I wouldn’t take on blogging everyday for a month and then back down unless something really crazy happened. So here’s my excuse.
I had to go to the ER on Saturday night, we thought I had H1NI — yeah, seriously. But no, it was something else. Acute bacterial bronchitis.
My whole body ached, I couldn’t breathe, and therein lay the problem. Two symptoms down. After the diagnosis and the repeated “Do you smoke?” questions — “No, I quit, three months ago” — I got a breathing treatment of pure O2 and saline, some antibiotics, an inhaler and steroids.
What I thought happened: At the Mute Math show on Wednesday, we waited outside in the rain for 30 minutes before getting in. The place holds almost 1000 people, and believe me, they had to lock it down, so it was AT capacity. Of mostly underage Twilight fans. A bunch of drunken underage shitbirds. Also, waiting in the rain (where I stepped in a puddle), I put a two-year old black Hefty bag on my head to stay dry. It had been in our storage shed, since moved to the back of our car. It could have had eggs from some unknown bug growing in it and I inhaled — never inhale!
But my husband got sick today, and had to go to the doctor, so now, we have narrowed it down to contagious drunken shitbird Twilight fans.

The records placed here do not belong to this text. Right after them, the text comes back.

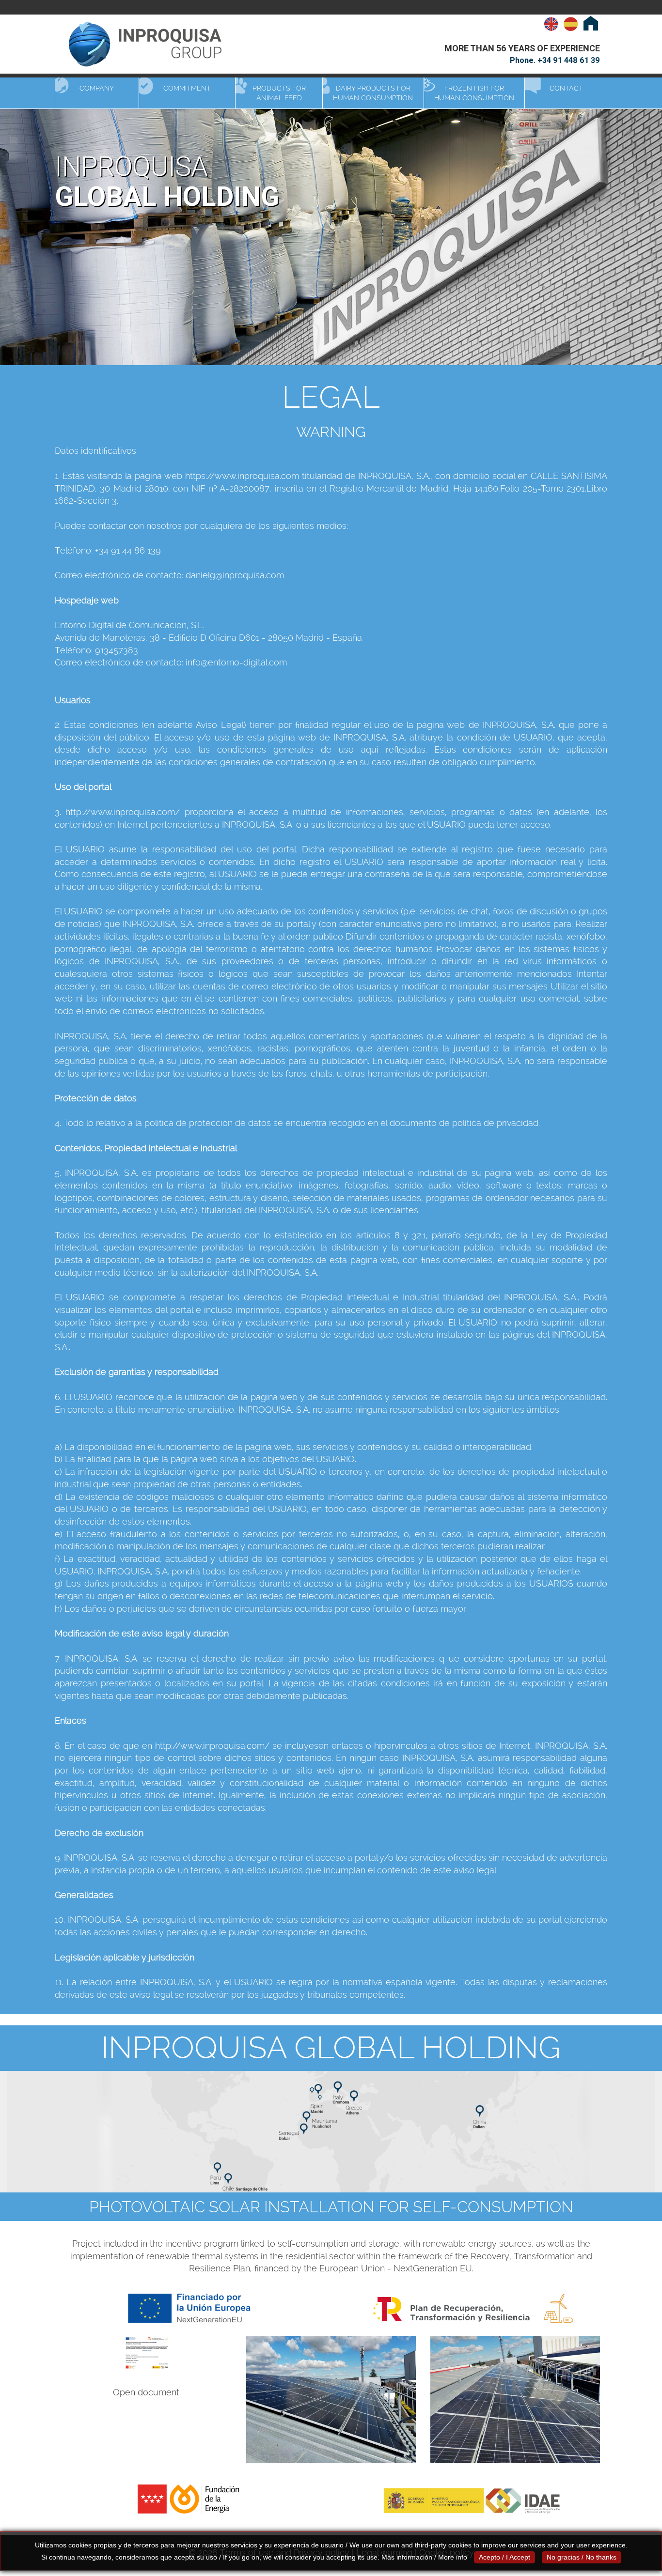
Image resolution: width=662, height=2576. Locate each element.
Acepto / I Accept (504, 2557)
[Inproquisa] (152, 44)
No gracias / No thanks (581, 2557)
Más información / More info (424, 2557)
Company (96, 88)
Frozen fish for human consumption (474, 93)
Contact (566, 88)
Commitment (187, 88)
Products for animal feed (279, 93)
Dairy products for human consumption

I can’t speak without choking, but am getting better slowly but surely. My husband has turned into big baby, but since he took such good care of me yesterday, I can return the favor.
Today, I laid on the couch and watched The Year of Living Dangerously on Indieplex. I saw it when I was 13 in 1982, my husband would like to make the claim that he did too, but I told him he at the doubleplex viewing of Porky’s and The Empire Strikes Back, so STFU.
I really loved that movie, Sigourney Weaver still looks great, lets be honest, but she was rocking the Ralph Lauren early ’80s look then. Love the frizzy curls, too. And say what you want about Crazy Mel, and he is crazy as a…drunken shitbird, but he had IT back in the day. And then there’s Linda Hunt. I do miss the ’80s.
Nothing not to love about an old Peter Weir film. Don’t even get me started on Picnic at Hanging Rock. Whenever that comes on, I can’t turn away. It’s the Zamfir pipes soundtrack, people! And the freaky Victorian sexual repression!